Shanghai-based biotech Harbour BioMed has raised $85 million (€73 million). The series B equips a leadership team that cut its teeth at top multinational drugmakers to advance autoimmune and cancer candidates through the clinic.

Harbour emerged in late in 2016 helmed by ex-Sanofi executives. Led by Jingsong Wang, M.D., Ph.D., Harbour pulled in $50 million from Chinese VCs and bought an Atlas Venture-backed antibody shop with operations in the U.S. and the Netherlands. Harbour added to its series A haul at the start of the year, positioning it to license the rights to two oncology programs.

That done, Harbour has secured a further $85 million to execute the next stage of its plan. GIC Private Limited, Singapore's sovereign wealth fund, led the round. The money will support clinical development of a HER2-CD3 bispecific antibody and an anti-PD-L1 checkpoint inhibitor.

Harbour picked up the Chinese rights to the bispecific antibody, GBR 1302, from Glenmark Pharmaceuticals for up to $120 million in upfront and milestone payments. Glenmark is trialling the candidate in HER2-positive cancers in the expectation that it will orchestrate immune attacks against tumors with this genetic makeup. Harbour unveiled that deal earlier this month.

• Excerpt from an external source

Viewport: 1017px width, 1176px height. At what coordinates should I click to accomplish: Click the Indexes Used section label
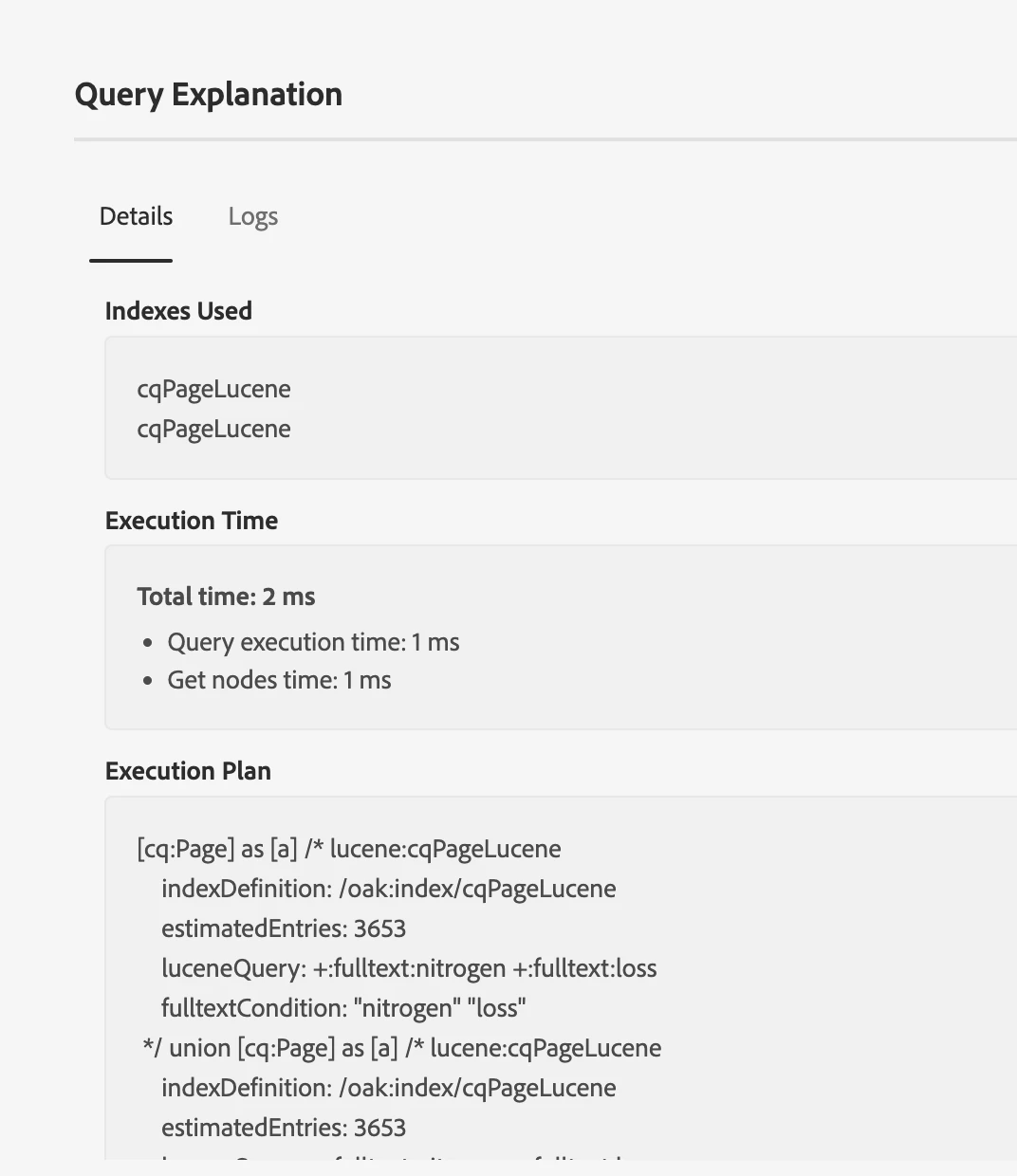point(178,311)
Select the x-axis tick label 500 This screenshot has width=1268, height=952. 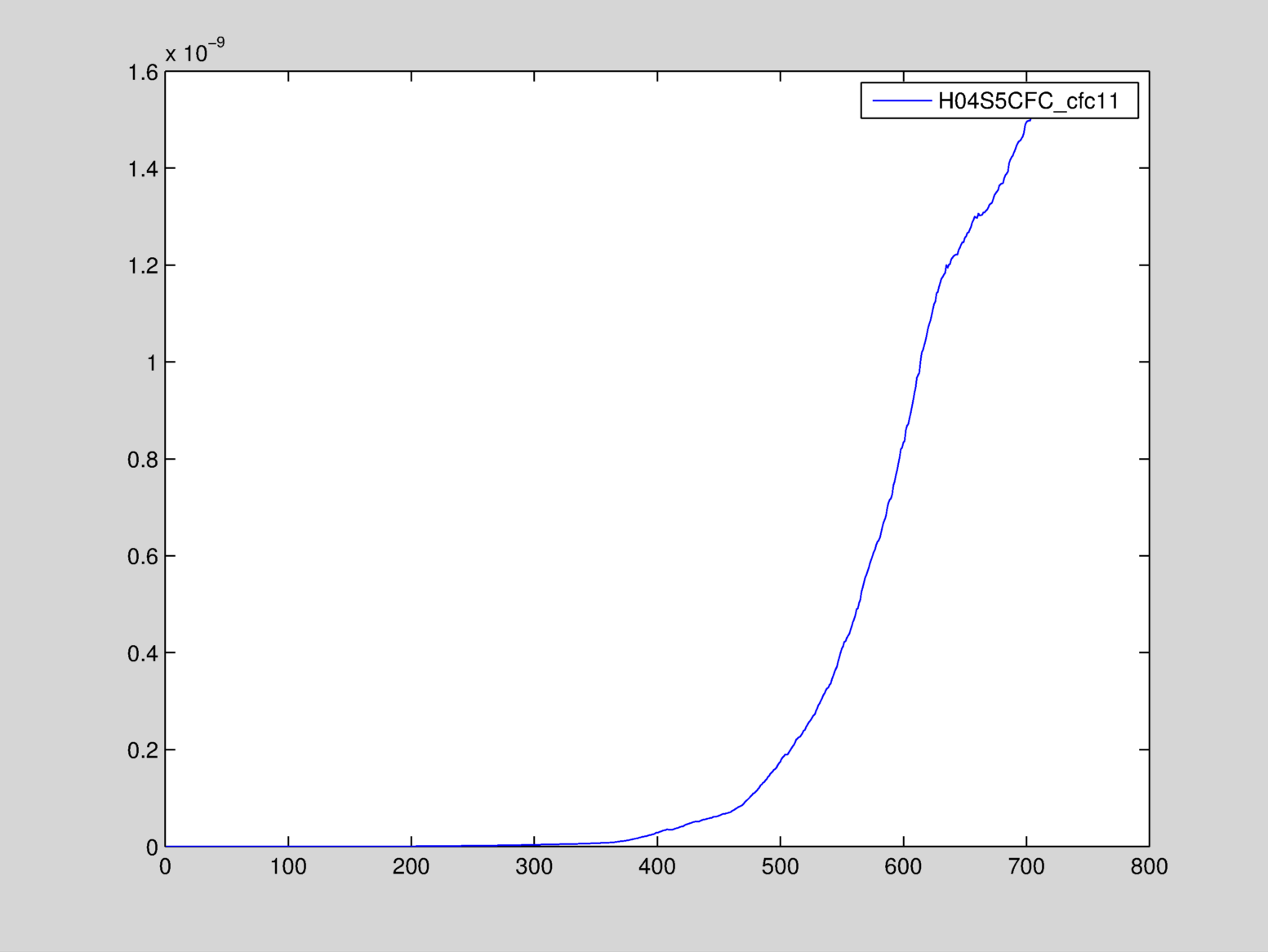tap(780, 867)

Two weeks later, the Chinese biotech disclosed another deal. The second agreement gave Harbour the ex-China rights to an anti-PD-L1 drug for up to $350 million in upfront and milestone payments. Kelun Biotech has advanced the checkpoint inhibitor as far as phase 2 in China.

RELATED: China’s Harbour BioMed, Kelun ink a PD-L1 deal worth up to $350M

Harbour has ceded a huge head start to leading checkpoint inhibitors such as Keytruda and Opdivo but sees value in owning a PD-L1 antibody for use in combinations. Equipped with the series B cash, Harbour plans to pair the checkpoint inhibitor with other drugs in its still-emerging clinical-phase pipeline, and with assets in development at its partners.

The cancer assets, plus an in-licensed anti-FcRn autoimmune drug, are the most advanced internal programs in development at Harbour, but they represent just a slice of its activities. The biotech has used the platforms it gained in the takeover of Harbour Antibodies to kickstart its internal early-stage research activities and land agreements with companies including BeiGene.

“During the one and half years since we established operations, Harbour has successfully expanded its network of collaborations for its core transgenic mouse technologies, rapidly built an innovative pipeline through internal discovery and in-licensed development stage programs in the areas of oncology and immunology, and established an experienced and professional team,” Harbour CEO Jingsong Wang said in a statement.

Harbour’s combination of executives fresh from senior positions at Boehringer Ingelheim, Novartis and Sanofi, buckets of cash from Asian VCs and a broad, ambitious R&D program makes it part of a growing clutch of Chinese biotechs making waves on the world stage.